### What you are asked to do
Filter the entries that follow, copying every line in which the word "agent" appears.

---------------

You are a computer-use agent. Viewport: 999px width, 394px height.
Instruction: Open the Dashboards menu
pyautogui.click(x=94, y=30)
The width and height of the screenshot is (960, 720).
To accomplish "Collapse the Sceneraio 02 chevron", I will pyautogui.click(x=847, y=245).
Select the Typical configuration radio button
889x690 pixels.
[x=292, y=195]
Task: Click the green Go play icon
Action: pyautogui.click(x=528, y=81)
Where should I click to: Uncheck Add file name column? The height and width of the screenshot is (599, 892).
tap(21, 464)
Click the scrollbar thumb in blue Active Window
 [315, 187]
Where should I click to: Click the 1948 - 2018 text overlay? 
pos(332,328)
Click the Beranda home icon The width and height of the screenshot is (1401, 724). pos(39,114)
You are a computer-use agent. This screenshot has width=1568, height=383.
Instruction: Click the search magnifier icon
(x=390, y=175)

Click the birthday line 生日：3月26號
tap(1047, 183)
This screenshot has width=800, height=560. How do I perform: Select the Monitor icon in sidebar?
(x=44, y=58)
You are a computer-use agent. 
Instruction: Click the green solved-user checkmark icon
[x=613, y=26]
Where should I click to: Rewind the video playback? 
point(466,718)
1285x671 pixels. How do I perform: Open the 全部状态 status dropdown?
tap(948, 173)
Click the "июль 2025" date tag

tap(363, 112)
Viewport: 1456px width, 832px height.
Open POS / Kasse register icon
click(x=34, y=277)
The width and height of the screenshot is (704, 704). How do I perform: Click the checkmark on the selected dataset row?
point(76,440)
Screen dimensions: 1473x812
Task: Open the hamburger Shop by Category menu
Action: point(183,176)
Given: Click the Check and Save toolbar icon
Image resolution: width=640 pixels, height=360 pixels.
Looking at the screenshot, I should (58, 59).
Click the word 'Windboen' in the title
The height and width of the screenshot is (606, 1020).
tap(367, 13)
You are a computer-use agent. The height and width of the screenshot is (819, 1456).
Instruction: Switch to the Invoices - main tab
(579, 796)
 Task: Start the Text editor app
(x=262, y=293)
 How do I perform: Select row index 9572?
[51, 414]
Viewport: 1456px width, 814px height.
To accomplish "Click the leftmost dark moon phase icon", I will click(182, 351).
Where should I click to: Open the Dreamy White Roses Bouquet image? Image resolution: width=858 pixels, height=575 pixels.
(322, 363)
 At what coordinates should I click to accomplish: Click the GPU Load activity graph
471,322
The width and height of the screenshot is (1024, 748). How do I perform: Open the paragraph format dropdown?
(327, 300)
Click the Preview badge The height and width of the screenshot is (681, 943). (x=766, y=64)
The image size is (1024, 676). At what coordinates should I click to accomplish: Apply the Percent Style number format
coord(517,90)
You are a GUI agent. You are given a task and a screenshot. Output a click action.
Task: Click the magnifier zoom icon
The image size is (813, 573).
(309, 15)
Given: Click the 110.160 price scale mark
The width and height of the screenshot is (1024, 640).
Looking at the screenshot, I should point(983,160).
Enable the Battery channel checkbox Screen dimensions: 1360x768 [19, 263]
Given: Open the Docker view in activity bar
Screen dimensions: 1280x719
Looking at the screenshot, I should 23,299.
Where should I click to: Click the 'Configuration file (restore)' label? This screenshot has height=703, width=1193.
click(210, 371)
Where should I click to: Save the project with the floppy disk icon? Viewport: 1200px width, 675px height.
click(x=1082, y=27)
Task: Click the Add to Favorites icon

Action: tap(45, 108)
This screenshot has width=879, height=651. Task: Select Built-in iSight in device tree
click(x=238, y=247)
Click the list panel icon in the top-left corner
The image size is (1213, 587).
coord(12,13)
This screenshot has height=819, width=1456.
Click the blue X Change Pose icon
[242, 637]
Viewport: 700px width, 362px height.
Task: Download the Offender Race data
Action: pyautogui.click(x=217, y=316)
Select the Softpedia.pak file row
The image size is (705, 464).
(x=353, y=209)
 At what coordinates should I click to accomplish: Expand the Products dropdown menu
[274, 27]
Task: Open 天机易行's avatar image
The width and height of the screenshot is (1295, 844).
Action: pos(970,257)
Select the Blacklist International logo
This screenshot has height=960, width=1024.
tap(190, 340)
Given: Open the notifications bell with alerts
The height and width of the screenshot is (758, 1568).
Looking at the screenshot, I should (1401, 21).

---------------

### Result of this exercise
You are a computer-use agent. Viewport: 999px width, 394px height.
You are a computer-use agent. This screenshot has width=1568, height=383.
You are a computer-use agent. 
You are a computer-use agent. The height and width of the screenshot is (819, 1456).
You are a GUI agent. You are given a task and a screenshot. Output a click action.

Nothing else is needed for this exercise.